**Record extracts**
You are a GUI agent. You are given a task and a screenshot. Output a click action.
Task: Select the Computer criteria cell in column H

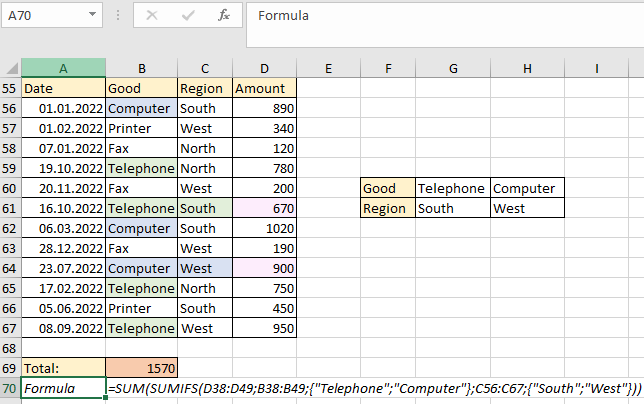[x=527, y=188]
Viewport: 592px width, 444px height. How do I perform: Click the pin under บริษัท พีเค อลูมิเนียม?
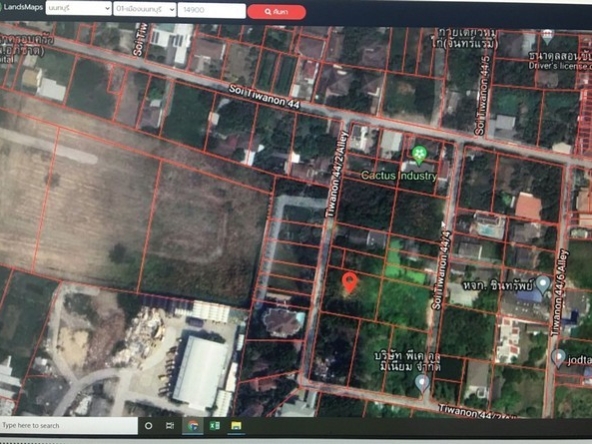422,383
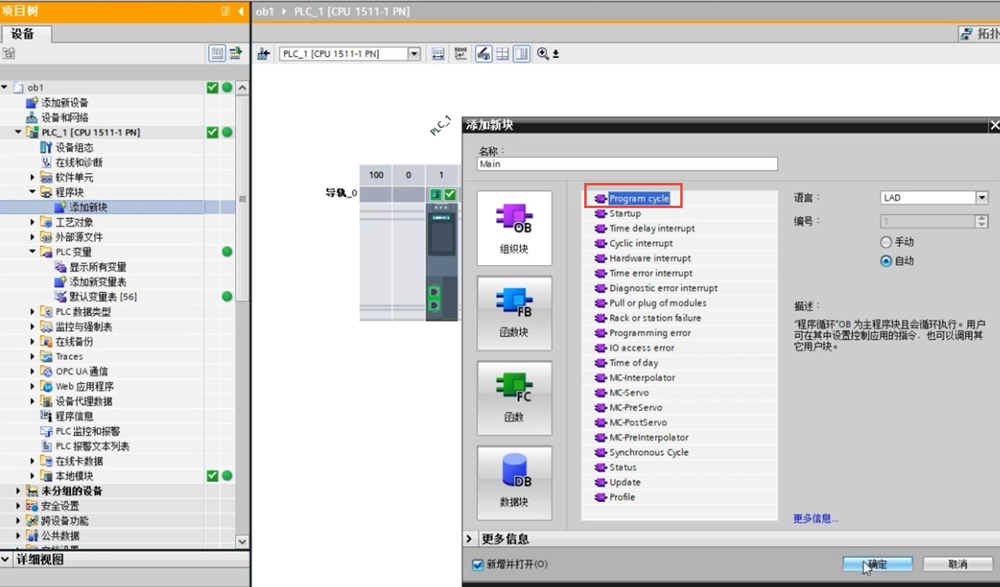Open the 更多信息... link

click(x=815, y=519)
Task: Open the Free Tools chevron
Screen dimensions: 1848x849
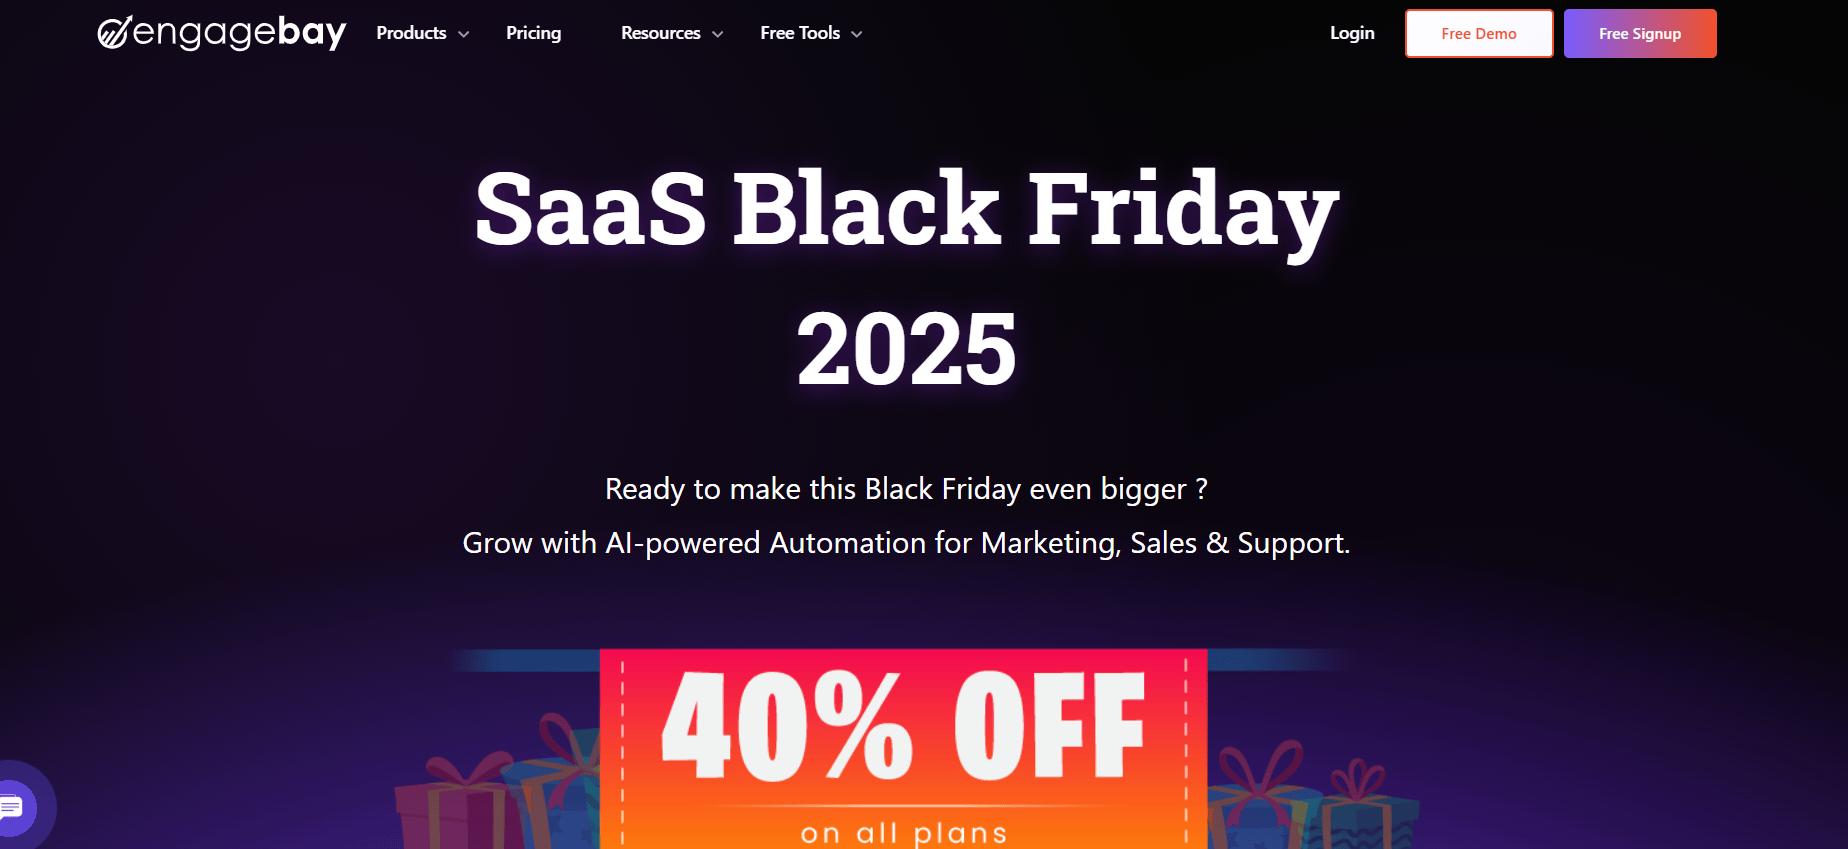Action: [x=857, y=34]
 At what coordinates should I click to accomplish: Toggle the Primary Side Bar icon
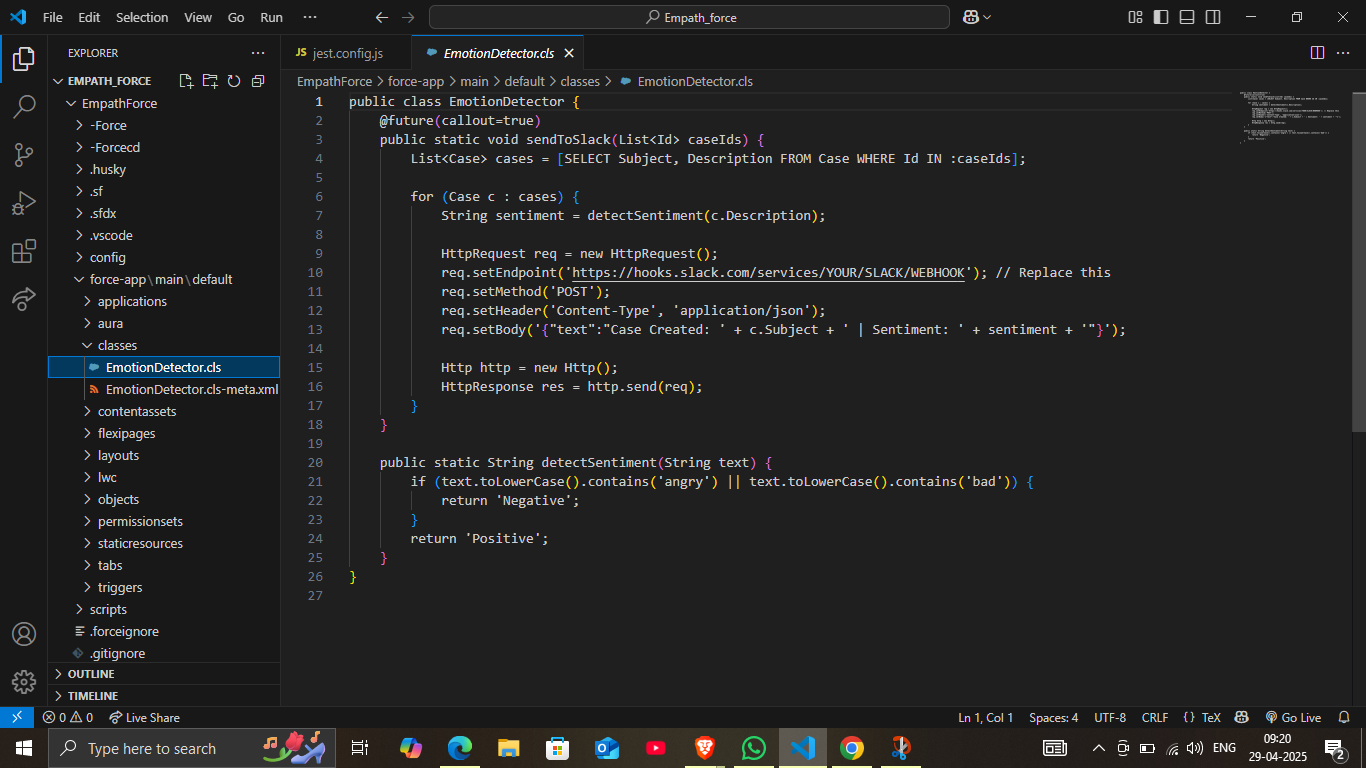[x=1160, y=17]
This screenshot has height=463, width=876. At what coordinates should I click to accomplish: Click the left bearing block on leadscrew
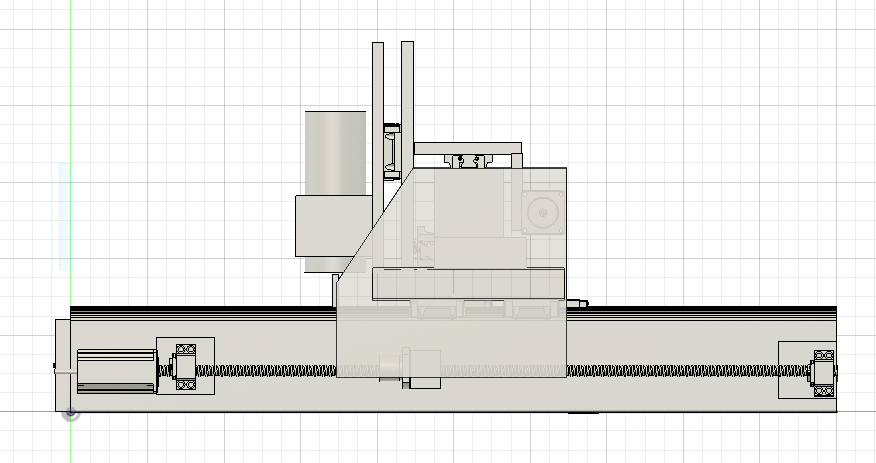[185, 366]
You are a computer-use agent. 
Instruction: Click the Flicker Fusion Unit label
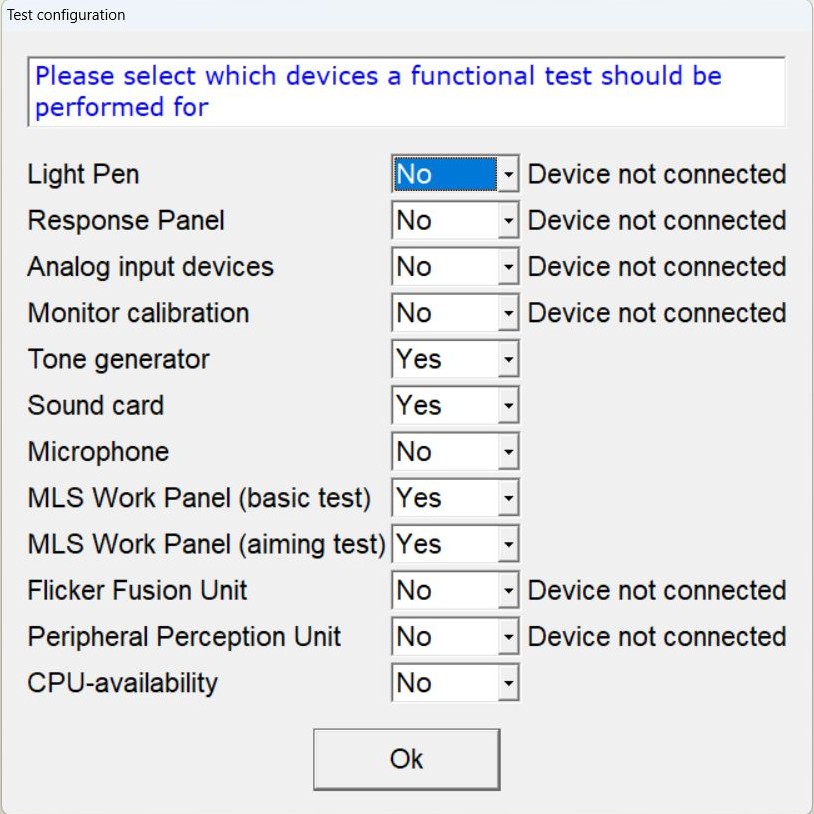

**Task statement**
The lines wanted run from the one with "At what coordinates should I click to accomplish: Toggle" through the final line of the data; repeat them word for word and skip every picture.

**Task output**
 At what coordinates should I click to accomplish: Toggle the Primary Side Bar icon
[x=1160, y=17]
This screenshot has height=463, width=876. At what coordinates should I click to accomplish: Click the left bearing block on leadscrew
[185, 366]
You are a computer-use agent. 
Instruction: Click the Flicker Fusion Unit label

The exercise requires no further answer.